One of the incidents highlighted in the report is the San Bruno, Calif. pipeline explosion, a disaster that resulted in eight deaths and 58 injuries. “The natural gas system is plagued by leaks that can be fatally dangerous and are an enormous contributor to climate change. We need to transition away from natural gas as quickly as possible, for our own health and safety and for the health of the planet,” said Sen. Josh Becker, of San Bruno.

Assemblymember Kevin Mullin of San Bruno said the disaster should remind Californians why it’s important to transition away from burning methane gas in residential areas. “It’s time to transition to cleaner, safer forms of energy so we can protect our residents and our environment while also avoiding the significant financial strain created in the aftermath of these serious events,” said Assemblymember Mullin.   

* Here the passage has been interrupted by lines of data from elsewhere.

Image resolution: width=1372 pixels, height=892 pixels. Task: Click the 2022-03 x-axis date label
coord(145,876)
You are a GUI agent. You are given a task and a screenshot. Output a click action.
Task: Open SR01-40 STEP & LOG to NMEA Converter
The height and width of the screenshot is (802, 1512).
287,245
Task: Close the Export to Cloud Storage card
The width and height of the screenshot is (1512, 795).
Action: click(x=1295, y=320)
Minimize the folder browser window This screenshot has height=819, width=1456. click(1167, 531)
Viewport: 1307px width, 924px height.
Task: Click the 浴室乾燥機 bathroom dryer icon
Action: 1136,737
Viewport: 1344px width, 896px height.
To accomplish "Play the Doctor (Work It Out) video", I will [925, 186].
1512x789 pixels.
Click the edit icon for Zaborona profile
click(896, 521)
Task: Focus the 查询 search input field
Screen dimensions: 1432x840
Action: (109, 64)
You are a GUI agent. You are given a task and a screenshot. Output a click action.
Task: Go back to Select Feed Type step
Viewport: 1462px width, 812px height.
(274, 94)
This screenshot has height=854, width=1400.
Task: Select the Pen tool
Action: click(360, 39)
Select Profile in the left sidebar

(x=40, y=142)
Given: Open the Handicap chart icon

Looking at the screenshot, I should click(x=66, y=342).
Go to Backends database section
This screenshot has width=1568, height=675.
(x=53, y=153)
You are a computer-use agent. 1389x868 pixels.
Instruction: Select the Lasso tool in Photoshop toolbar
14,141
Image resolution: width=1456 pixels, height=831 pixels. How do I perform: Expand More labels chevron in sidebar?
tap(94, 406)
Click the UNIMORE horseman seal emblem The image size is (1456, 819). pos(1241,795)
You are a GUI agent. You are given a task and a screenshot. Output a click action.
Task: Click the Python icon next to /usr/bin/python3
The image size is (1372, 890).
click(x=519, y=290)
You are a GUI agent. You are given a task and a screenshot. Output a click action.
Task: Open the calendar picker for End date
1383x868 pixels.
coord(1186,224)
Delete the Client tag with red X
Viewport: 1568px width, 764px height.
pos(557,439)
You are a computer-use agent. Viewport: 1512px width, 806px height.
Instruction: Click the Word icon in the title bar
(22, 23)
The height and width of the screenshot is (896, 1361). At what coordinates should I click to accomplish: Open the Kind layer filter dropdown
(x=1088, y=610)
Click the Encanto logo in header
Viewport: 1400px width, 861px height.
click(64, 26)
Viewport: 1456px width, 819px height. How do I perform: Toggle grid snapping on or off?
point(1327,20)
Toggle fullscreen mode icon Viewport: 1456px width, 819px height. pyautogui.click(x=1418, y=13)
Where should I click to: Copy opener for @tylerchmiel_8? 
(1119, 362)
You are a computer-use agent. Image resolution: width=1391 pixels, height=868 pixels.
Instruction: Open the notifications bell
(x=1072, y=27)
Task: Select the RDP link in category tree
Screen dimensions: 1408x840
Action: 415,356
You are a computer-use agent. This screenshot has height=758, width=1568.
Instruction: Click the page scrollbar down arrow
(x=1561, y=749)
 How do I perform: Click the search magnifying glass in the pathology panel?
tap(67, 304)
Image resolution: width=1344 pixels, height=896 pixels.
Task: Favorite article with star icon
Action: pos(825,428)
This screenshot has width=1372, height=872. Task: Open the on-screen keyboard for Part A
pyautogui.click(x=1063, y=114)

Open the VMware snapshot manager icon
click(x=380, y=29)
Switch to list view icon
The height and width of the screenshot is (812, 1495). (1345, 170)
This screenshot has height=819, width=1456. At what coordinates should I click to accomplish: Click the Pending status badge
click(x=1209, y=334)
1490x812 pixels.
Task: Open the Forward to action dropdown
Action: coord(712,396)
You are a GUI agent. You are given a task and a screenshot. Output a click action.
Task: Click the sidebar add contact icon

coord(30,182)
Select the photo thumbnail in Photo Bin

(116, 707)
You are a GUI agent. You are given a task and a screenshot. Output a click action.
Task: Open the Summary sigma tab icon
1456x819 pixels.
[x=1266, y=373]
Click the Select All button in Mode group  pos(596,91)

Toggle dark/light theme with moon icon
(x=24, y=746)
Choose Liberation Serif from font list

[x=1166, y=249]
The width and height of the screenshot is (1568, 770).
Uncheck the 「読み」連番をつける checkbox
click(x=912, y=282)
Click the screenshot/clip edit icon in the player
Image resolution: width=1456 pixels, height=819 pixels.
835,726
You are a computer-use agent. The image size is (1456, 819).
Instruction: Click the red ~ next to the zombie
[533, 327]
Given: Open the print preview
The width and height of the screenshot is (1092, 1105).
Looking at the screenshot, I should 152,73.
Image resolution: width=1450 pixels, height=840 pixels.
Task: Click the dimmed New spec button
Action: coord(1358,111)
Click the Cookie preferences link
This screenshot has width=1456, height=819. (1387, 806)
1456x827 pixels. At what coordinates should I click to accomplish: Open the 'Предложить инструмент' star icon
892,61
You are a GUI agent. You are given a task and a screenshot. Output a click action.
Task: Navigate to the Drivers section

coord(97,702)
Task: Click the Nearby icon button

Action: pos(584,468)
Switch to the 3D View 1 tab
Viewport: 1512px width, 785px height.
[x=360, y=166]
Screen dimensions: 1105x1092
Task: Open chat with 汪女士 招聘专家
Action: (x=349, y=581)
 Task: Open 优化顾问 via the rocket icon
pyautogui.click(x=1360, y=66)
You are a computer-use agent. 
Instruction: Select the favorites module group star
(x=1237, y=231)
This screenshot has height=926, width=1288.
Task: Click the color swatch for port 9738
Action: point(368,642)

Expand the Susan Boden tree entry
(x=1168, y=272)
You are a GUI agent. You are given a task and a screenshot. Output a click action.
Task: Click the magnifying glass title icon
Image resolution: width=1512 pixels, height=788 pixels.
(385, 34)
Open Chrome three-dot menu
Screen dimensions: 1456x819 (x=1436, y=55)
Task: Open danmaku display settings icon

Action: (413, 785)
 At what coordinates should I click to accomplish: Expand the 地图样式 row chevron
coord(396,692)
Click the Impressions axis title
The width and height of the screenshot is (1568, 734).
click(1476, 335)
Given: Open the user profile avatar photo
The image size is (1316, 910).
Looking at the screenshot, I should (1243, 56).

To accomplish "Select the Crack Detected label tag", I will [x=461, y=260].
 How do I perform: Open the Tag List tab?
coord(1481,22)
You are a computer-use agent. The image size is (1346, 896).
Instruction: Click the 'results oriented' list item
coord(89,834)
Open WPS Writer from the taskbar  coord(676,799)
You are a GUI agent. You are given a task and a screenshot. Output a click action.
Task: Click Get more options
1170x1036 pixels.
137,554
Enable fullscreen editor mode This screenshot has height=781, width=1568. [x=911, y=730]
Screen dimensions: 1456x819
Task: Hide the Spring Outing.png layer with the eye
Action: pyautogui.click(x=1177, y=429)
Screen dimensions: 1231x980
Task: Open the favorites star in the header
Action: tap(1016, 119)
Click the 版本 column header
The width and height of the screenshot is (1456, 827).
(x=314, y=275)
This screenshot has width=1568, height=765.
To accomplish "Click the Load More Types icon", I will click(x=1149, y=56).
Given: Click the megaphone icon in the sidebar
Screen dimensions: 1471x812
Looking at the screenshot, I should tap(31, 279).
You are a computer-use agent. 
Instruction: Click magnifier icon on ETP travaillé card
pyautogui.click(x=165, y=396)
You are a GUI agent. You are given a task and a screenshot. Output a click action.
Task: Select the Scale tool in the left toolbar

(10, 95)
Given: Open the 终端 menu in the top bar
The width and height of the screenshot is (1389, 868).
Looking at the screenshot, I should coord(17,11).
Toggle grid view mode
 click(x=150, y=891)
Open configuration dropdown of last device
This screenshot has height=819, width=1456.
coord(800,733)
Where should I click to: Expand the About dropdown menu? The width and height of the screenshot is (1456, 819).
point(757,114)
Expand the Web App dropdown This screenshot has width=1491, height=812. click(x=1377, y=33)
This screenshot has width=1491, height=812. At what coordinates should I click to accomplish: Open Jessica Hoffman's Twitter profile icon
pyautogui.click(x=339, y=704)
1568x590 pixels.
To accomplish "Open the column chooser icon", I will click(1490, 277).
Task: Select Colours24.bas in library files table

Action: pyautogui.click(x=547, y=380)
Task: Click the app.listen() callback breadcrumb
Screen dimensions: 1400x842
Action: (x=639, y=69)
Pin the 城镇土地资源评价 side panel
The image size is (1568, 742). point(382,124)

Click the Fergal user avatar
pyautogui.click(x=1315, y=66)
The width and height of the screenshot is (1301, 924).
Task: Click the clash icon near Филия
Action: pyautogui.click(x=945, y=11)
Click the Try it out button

The serious pipeline incidents addressed in the report represent just a fraction of the leaks experienced in the production, transportation and burning of gas. Smaller gas leaks are rife in urban areas, while large methane leaks from oil and gas production threaten the climate. A study from 2018 found that leaks from gas lines over the previous two decades had nearly doubled the climate impact of gas. In addition, some serious gas explosions that have caused death or injury are not included in the data as they did not occur in the pipeline system.

“Leaks, fires and explosions are reminders that transporting methane gas is dangerous business,” said Tony Dutzik, associate director and senior policy analyst at Frontier Group and lead author of the report. “The incidents included in this report were caused by a wide variety of factors, from operator errors to equipment failures, and excavation damage to natural causes. Fully protecting the public requires us to reduce our dependence on gas.”

The report recommends that the U.S. stop relying on methane gas for home heating and cooking as well as electricity generation. Instead, policy makers should incentivize and accelerate the transition to all-electric buildings and renewable sources of energy, which are cleaner and safer for communities. During the transition, the report recommends that gas infrastructure investments focus on fixing leaks. 

“When rooftop solar panels can power an induction cooktop or electric heat pump, it becomes increasingly unacceptable to saddle society with the risks associated with pumping methane into our homes and throughout our communities,” said Laura Deehan, state director at Environment California Research & Policy Center. “It’s time to leave explosive and polluting fossil fuels like methane behind and embrace a future powered by 100% renewable energy.”